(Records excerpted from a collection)
^^^^^^^^
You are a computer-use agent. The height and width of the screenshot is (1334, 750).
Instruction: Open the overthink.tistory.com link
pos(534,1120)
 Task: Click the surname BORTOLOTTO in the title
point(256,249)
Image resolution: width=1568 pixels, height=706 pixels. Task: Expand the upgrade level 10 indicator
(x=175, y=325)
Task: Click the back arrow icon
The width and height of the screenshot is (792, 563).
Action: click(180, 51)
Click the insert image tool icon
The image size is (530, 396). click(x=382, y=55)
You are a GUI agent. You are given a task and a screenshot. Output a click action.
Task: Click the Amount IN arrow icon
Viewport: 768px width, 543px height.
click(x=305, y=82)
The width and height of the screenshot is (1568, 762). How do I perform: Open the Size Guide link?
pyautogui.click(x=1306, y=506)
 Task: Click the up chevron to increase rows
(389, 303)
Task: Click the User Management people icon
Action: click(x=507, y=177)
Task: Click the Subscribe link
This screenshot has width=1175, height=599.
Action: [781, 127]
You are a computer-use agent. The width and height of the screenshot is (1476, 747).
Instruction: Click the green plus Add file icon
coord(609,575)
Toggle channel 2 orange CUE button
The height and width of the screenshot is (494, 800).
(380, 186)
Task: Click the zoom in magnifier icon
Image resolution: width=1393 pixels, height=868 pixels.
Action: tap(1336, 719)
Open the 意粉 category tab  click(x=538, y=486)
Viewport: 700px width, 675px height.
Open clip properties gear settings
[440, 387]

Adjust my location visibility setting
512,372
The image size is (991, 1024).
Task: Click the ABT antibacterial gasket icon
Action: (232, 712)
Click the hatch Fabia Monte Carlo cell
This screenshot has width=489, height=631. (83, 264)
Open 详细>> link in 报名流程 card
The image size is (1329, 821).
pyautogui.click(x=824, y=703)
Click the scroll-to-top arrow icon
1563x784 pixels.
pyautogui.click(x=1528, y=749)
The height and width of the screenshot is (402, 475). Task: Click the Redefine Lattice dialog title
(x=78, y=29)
^^^^^^^^
What you are asked to do
Here, the records must be output exactly and in full.

Result for this exercise
You are a computer-use agent. The height and width of the screenshot is (1334, 750).
Instruction: Open the overthink.tistory.com link
pos(534,1120)
 Task: Click the surname BORTOLOTTO in the title
point(256,249)
Image resolution: width=1568 pixels, height=706 pixels. Task: Expand the upgrade level 10 indicator
(x=175, y=325)
Task: Click the back arrow icon
The width and height of the screenshot is (792, 563).
Action: click(180, 51)
Click the insert image tool icon
The image size is (530, 396). click(x=382, y=55)
You are a GUI agent. You are given a task and a screenshot. Output a click action.
Task: Click the Amount IN arrow icon
Viewport: 768px width, 543px height.
click(x=305, y=82)
The width and height of the screenshot is (1568, 762). How do I perform: Open the Size Guide link?
pyautogui.click(x=1306, y=506)
 Task: Click the up chevron to increase rows
(389, 303)
Task: Click the User Management people icon
Action: click(x=507, y=177)
Task: Click the Subscribe link
This screenshot has width=1175, height=599.
Action: [781, 127]
You are a computer-use agent. The width and height of the screenshot is (1476, 747).
Instruction: Click the green plus Add file icon
coord(609,575)
Toggle channel 2 orange CUE button
The height and width of the screenshot is (494, 800).
(380, 186)
Task: Click the zoom in magnifier icon
Image resolution: width=1393 pixels, height=868 pixels.
Action: tap(1336, 719)
Open the 意粉 category tab  click(x=538, y=486)
Viewport: 700px width, 675px height.
Open clip properties gear settings
[440, 387]

Adjust my location visibility setting
512,372
The image size is (991, 1024).
Task: Click the ABT antibacterial gasket icon
Action: (232, 712)
Click the hatch Fabia Monte Carlo cell
This screenshot has width=489, height=631. (83, 264)
Open 详细>> link in 报名流程 card
The image size is (1329, 821).
pyautogui.click(x=824, y=703)
Click the scroll-to-top arrow icon
1563x784 pixels.
pyautogui.click(x=1528, y=749)
The height and width of the screenshot is (402, 475). Task: Click the Redefine Lattice dialog title
(x=78, y=29)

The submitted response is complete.